Treating Central Serous Retinopathy: Adjunctive Nutritional Management

2022-07-01 22:15:01 By : Mr. John Lee

Central serous retinopathy (CSR), or central serous chorioretinopathy (CSC), is an eye disease that causes visual impairment. The condition is often temporary, usually affecting only one eye. It primarily affects males between 20-50 years of age, but may also occur in women.1-2 The principal abnormality involves leakage of fluid under the retina that tends to accumulate under the central macula. This is the portion of the retina that provides the clearest, most distinct vision. Thus, fluid accumulation under the macula distorts visual capacities, resulting in blurred vision. A blurred or gray spot in the central visual field is common when the retina is detached in this manner. Unfortunately, reduced visual acuity may persist after the fluid has disappeared.1

High Cortisol Levels and CSR

CSR has been associated with the use of cortisol and corticosteroids (e.g., prednisone). Patients presenting with CSR often have higher blood levels of cortisol.3 Cortisol is a hormone secreted by the adrenal gland, often in response to stress. As such, chronic stress tends to cause a persistent elevation in blood cortisol levels. There is extensive evidence to show that the administration of corticosteroid drugs, which are commonly used to treat inflammatory conditions, allergies, skin conditions such as eczema, and even certain eye conditions, can trigger, aggravate and/or cause a relapse of CSR.4-6 A study published in Archives of Ophthalmology showed that of 60 individuals with Cushing's syndrome, a condition characterized by high cortisone levels, CSR was present in 5 percent of the patients.7

Nutritional and Lifestyle Management of CSR

There are standard and experimental medical treatments for CSR (medication, hot laser, cold laser, photodynamic therapy), but patients often express an interest in adjunctive nutritional measures they can adopt to help reverse the condition and/or prevent a relapse. Based on the available information, I suggest the patient take a supplement that provides adrenal adaptogens, which have been proven to decrease the secretion of cortisol from the adrenal cortex when individuals are under acute or chronic stress.

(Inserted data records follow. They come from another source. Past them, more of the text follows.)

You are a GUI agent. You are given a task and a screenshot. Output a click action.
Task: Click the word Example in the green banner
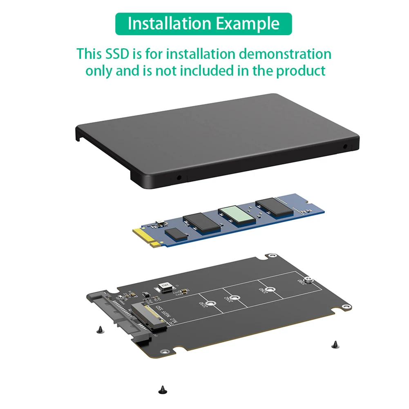(248, 24)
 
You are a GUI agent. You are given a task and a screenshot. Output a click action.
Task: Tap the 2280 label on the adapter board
(302, 282)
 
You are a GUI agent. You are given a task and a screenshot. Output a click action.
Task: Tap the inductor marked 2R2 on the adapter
(162, 287)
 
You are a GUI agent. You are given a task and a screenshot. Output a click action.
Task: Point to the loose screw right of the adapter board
(335, 344)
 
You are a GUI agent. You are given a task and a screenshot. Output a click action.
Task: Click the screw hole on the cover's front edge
(179, 178)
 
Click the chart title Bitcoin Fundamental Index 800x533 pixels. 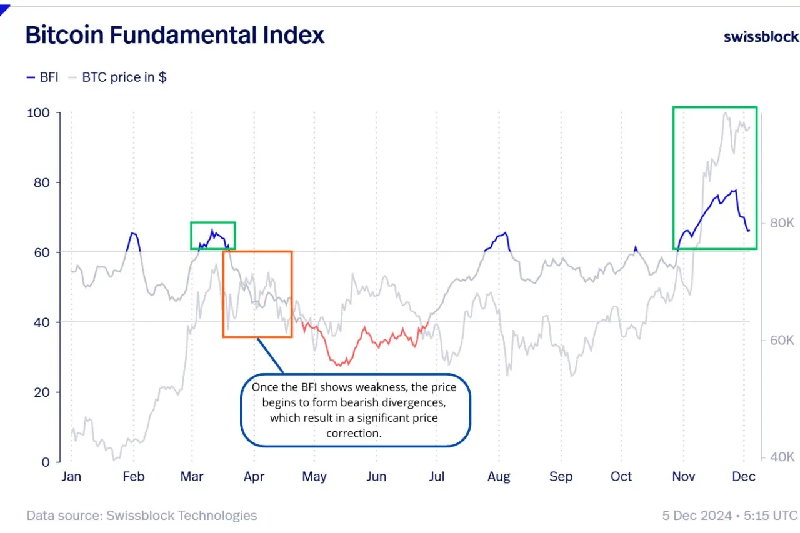(x=175, y=35)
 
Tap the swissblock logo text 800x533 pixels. (x=761, y=36)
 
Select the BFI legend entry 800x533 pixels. (x=42, y=77)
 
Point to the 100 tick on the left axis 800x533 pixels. (x=39, y=113)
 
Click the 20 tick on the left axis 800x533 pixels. (x=42, y=392)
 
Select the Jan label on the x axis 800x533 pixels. (x=72, y=477)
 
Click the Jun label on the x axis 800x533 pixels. (x=376, y=477)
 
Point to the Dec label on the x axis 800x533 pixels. (x=744, y=477)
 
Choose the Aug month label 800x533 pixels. (x=499, y=477)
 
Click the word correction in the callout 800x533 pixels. (x=353, y=432)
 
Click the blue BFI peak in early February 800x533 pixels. (x=133, y=234)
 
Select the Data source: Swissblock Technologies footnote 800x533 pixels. (x=142, y=516)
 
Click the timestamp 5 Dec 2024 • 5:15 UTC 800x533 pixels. (x=730, y=516)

The adaptogens I recommend include a combination supplement that includes Rodiola, Schisandra and Ashwaghanda, along with certain B vitamins, vitamin C and zinc. Although licorice root and ginseng are also good adaptogens, they pose concerns with respect to blood pressure elevation, bleeding disorders, drug-nutrient interactions, photosensitivity dermatitis and other potential adverse side effects8-18

Some anecdotal evidence suggests supplementation with the carotenoids lutein and zeaxanthin also may assist in healing of CSR, as they have been shown to be helpful in cases of macular degeneration. My preference would be to provide the patient with a high-potency multivitamin / mineral containing vitamin C – 1,000 mg, vitamin E – 400 IU, selenium – 200 mcg, beta-carotene – 15,000 IU, and zinc – 15 mg as a foundation supplement, as these antioxidant dosages have been shown to help stabilize macular degeneration.19

I would then add a supplement containing 20-40 mg of lutein as a separate supplement (most lutein supplements also contain zeaxanthin). Lutein and zeaxanthin are important antioxidants in the macula lutea, and have improved outcomes for patients with macular degeneration, as stated previously.20-21 However, vitamin C, vitamin E, beta-carotene, selenium and zinc have also been shown to be important retinal antioxidants.19

For more information, read my previously published papers on adrenal adaptogens and their effects on blood cortisol levels (March 26, 2011 issue) and antioxidants and eye diseases (Feb. 11, 2002).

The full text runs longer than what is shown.